## Records provided
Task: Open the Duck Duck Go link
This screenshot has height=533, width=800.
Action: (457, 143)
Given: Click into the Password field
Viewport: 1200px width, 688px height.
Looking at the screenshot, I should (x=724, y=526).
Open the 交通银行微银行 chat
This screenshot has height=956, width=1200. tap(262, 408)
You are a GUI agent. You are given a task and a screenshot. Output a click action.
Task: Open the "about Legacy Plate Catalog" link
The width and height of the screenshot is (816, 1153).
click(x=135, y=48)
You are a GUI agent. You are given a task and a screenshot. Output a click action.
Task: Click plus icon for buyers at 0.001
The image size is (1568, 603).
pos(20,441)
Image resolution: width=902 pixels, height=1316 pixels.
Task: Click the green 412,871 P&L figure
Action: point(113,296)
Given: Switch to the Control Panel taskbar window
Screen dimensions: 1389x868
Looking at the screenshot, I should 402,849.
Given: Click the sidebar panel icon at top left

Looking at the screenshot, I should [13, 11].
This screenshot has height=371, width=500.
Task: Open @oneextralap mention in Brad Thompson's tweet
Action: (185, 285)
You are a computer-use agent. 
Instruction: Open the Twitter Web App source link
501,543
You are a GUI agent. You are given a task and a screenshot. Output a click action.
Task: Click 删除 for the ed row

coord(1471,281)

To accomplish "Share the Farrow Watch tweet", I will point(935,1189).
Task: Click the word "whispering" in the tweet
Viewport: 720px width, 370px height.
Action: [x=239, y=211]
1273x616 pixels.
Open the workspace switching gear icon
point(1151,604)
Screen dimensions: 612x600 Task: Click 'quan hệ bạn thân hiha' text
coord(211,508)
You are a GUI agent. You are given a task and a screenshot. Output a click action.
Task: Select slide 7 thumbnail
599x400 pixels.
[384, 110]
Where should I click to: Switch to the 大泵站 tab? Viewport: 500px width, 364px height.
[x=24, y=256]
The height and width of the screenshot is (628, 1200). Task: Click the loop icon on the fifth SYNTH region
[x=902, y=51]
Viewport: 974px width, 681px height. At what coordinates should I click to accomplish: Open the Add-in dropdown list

## Problem to solve
Please copy the material exactly, line for line.

## Written reply
Task: Open the Duck Duck Go link
This screenshot has height=533, width=800.
Action: (457, 143)
Given: Click into the Password field
Viewport: 1200px width, 688px height.
Looking at the screenshot, I should (x=724, y=526).
Open the 交通银行微银行 chat
This screenshot has height=956, width=1200. tap(262, 408)
You are a GUI agent. You are given a task and a screenshot. Output a click action.
Task: Open the "about Legacy Plate Catalog" link
The width and height of the screenshot is (816, 1153).
click(x=135, y=48)
You are a GUI agent. You are given a task and a screenshot. Output a click action.
Task: Click plus icon for buyers at 0.001
The image size is (1568, 603).
pos(20,441)
Image resolution: width=902 pixels, height=1316 pixels.
Task: Click the green 412,871 P&L figure
Action: point(113,296)
Given: Switch to the Control Panel taskbar window
Screen dimensions: 1389x868
Looking at the screenshot, I should 402,849.
Given: Click the sidebar panel icon at top left

Looking at the screenshot, I should [13, 11].
This screenshot has height=371, width=500.
Task: Open @oneextralap mention in Brad Thompson's tweet
Action: (185, 285)
You are a computer-use agent. 
Instruction: Open the Twitter Web App source link
501,543
You are a GUI agent. You are given a task and a screenshot. Output a click action.
Task: Click 删除 for the ed row

coord(1471,281)

To accomplish "Share the Farrow Watch tweet", I will point(935,1189).
Task: Click the word "whispering" in the tweet
Viewport: 720px width, 370px height.
Action: [x=239, y=211]
1273x616 pixels.
Open the workspace switching gear icon
point(1151,604)
Screen dimensions: 612x600 Task: Click 'quan hệ bạn thân hiha' text
coord(211,508)
You are a GUI agent. You are given a task and a screenshot. Output a click action.
Task: Select slide 7 thumbnail
599x400 pixels.
[384, 110]
Where should I click to: Switch to the 大泵站 tab? Viewport: 500px width, 364px height.
[x=24, y=256]
The height and width of the screenshot is (628, 1200). Task: Click the loop icon on the fifth SYNTH region
[x=902, y=51]
Viewport: 974px width, 681px height. At what coordinates should I click to accomplish: Open the Add-in dropdown list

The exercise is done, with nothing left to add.